■ Exercise instructions ■
Exact reproduction required: the lines below from the line with "Given: Open the Favorites heart category" to the line with "Viewport: 736px width, 422px height.", both ends included, and no others.

■ Excerpted data ■
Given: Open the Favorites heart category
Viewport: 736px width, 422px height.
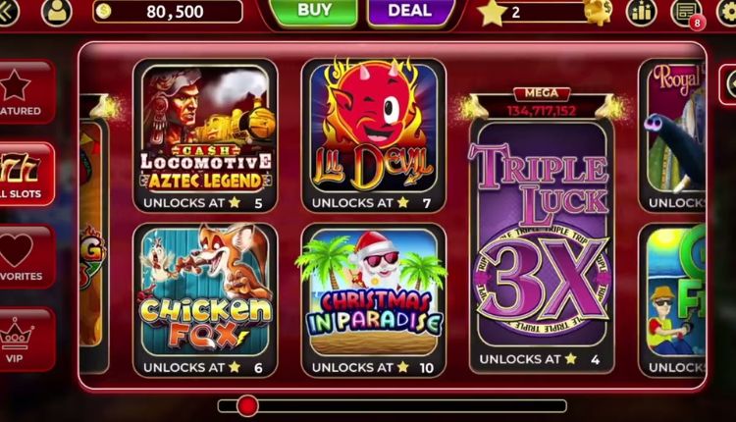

---

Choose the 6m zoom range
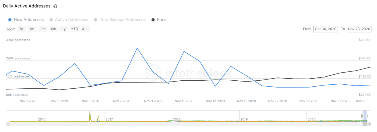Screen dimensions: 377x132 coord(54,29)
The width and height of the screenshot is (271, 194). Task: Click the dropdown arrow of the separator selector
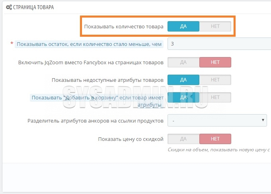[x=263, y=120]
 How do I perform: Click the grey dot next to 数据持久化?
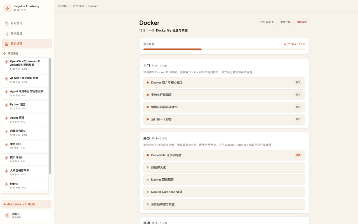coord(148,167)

■ Exercise solution ■
Given: Open the Favorites heart category
Viewport: 736px width, 422px height.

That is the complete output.